Man könne nicht ausschließen, dass ein Arbeitnehmer auch einem am bEM-Verfahren nicht Beteiligten seine Gesundheitsdaten freiwillig überlassen wolle. Es müsse aber dann in „besonderem Maße deutlich gemacht werden, dass dieser Teil der Einwilligung nur freiwillig“ sei, weil sie für die Durchführung des bEM nicht erforderlich sei.

Das Gericht ging daher davon aus, dass nicht auszuschließen sei, dass bei ordnungsgemäßer Einladung und Information des Klägers dieser an dem bEMteilgenommen hätte und mithilfe des bEM Möglichkeiten gefunden worden wären, in Zukunft mögliche Erkrankungen und Arbeitsunfähigkeitszeiten des Klägers zu reduzieren.
Es wertete die Kündigung der Arbeitgeberin als unwirksam.

Hinweis:
Das Landesarbeitsgericht hat die Revision gegen sein Urteil zugelassen.
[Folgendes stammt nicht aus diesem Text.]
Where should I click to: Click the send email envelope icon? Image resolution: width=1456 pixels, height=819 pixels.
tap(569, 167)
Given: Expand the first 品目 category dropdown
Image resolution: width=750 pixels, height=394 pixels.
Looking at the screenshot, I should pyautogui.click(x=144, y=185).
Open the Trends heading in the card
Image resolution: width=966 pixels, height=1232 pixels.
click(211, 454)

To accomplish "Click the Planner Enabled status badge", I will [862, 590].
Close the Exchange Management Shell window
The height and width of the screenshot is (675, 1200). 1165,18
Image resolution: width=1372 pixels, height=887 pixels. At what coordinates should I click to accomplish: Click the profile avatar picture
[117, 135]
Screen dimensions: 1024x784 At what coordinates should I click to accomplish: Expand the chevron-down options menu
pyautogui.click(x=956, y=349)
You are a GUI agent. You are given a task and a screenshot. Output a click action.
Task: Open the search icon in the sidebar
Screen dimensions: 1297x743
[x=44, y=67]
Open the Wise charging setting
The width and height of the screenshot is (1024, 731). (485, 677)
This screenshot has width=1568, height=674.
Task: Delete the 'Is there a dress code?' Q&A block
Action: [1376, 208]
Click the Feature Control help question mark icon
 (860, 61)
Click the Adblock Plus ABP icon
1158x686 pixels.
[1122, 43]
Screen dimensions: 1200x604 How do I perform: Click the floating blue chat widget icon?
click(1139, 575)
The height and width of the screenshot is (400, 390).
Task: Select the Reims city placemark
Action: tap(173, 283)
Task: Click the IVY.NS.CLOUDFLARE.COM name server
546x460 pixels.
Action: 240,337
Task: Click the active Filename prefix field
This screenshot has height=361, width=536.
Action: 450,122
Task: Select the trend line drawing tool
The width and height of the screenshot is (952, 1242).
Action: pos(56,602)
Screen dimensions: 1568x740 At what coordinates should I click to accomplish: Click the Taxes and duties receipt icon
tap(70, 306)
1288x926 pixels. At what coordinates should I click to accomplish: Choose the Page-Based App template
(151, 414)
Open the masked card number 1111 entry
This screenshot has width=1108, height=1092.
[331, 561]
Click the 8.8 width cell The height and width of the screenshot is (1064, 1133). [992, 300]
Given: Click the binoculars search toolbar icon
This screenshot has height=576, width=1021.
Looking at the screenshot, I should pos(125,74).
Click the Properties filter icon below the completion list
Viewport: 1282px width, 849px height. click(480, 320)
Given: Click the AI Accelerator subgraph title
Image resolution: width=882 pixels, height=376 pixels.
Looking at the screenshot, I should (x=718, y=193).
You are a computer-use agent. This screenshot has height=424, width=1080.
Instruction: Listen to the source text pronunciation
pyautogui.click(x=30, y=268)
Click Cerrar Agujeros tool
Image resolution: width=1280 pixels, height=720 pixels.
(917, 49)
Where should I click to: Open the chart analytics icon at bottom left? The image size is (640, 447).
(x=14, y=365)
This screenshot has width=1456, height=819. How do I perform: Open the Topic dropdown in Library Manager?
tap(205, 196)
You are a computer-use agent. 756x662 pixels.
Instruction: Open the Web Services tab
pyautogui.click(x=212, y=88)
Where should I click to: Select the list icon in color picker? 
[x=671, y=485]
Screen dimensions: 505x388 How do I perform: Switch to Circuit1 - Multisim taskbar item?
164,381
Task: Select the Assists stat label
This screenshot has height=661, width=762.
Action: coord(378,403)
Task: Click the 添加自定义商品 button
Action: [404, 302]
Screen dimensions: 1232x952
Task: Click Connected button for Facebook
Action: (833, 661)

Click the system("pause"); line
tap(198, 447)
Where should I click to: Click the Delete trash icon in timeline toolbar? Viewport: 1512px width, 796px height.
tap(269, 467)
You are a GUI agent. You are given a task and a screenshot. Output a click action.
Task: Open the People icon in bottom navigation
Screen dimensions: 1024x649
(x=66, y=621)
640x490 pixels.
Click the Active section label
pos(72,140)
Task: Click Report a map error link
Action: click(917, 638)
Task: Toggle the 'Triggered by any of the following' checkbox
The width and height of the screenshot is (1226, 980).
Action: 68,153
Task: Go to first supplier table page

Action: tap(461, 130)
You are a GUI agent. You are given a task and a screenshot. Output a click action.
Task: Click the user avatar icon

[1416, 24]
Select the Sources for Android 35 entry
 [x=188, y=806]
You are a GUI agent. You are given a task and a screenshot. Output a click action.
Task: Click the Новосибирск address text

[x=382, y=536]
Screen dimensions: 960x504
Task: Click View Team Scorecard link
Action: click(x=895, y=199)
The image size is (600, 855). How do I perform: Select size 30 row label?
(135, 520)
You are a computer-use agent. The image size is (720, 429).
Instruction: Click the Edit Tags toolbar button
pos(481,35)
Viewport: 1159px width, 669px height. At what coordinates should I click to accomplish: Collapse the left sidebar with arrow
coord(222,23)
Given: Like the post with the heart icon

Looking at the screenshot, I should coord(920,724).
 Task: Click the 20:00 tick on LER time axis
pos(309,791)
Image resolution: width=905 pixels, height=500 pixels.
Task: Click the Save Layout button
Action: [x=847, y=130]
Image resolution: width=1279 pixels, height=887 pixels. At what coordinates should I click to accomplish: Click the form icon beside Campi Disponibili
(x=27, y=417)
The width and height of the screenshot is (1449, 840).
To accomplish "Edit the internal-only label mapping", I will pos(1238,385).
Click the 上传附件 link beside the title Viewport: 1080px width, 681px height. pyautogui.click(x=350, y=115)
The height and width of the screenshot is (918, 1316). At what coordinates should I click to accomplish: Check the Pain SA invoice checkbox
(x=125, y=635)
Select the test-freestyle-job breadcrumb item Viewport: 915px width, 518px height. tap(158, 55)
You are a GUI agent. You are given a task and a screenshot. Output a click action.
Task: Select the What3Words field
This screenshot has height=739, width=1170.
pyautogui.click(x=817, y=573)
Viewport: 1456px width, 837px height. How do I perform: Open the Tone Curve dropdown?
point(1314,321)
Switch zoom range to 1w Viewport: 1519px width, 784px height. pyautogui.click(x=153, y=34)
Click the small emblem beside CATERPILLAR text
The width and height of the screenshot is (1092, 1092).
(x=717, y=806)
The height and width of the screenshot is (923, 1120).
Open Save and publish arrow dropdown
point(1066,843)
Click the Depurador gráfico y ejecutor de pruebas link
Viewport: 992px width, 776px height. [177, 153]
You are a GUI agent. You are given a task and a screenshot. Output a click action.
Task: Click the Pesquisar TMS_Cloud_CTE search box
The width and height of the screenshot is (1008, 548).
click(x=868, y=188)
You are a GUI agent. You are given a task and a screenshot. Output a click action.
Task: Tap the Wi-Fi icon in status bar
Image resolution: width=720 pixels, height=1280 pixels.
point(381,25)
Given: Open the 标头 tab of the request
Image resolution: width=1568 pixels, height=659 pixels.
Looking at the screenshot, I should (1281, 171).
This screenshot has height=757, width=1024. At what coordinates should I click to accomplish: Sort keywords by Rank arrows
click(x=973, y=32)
Die Arbeitgeberin hat auch Revision eingelegt. Das Verfahren wird beim Bundesarbeitsgericht unter dem Aktenzeichen 2 AZR 485/21 geführt. Termin ist auf den 19.05.2022 anberaumt.

Bewertung:
Die Basis für ein Vertrauen eines Betroffenen in ein bEM ist die ordnungsgemäße Beachtung des Datenschutzes. Dass das Landesarbeitsgericht Baden-Württemberg durch dies Urteil die Bedeutung des Datenschutzes betont, ist daher begrüßenswert.